### Data
*-*-*

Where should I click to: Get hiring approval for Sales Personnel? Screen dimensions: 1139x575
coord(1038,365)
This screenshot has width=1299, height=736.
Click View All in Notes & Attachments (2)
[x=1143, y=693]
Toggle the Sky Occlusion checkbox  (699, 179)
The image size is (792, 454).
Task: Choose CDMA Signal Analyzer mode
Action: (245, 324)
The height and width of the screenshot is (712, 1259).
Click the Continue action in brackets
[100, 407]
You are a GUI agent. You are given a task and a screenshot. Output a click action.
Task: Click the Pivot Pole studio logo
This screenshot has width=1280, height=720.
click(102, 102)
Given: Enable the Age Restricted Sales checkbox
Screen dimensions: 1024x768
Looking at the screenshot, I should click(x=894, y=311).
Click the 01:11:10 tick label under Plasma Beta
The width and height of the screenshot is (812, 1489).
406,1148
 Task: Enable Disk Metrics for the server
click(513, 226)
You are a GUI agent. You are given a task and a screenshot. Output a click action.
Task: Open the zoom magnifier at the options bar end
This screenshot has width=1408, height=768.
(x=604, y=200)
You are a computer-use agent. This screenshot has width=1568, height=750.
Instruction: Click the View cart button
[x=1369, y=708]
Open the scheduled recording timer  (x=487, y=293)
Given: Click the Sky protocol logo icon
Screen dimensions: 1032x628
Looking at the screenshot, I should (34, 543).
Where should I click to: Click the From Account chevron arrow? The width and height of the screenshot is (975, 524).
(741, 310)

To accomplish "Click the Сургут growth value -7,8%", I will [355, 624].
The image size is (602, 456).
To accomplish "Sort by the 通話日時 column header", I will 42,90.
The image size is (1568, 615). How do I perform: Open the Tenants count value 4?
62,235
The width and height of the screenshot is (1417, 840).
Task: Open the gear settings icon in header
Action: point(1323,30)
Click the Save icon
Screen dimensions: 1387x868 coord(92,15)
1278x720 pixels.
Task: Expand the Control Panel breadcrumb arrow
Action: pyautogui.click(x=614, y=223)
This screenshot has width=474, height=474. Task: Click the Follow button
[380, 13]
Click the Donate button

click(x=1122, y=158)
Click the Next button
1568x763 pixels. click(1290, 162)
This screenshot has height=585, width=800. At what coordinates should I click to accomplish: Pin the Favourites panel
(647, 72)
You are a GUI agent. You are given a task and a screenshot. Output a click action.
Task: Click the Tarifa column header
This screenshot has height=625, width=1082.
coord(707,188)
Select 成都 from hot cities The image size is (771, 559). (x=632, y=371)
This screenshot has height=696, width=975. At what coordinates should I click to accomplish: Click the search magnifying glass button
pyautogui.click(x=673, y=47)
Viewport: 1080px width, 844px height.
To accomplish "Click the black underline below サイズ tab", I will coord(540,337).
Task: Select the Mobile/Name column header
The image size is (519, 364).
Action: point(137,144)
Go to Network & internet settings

*-*-*

### Problem to solve
Return, word for word, the lines from the one containing "Viewport: 1080px width, 844px height." through the end of the data above, both ends included, and nothing else.

### Result
Viewport: 1080px width, 844px height.
To accomplish "Click the black underline below サイズ tab", I will coord(540,337).
Task: Select the Mobile/Name column header
The image size is (519, 364).
Action: point(137,144)
Go to Network & internet settings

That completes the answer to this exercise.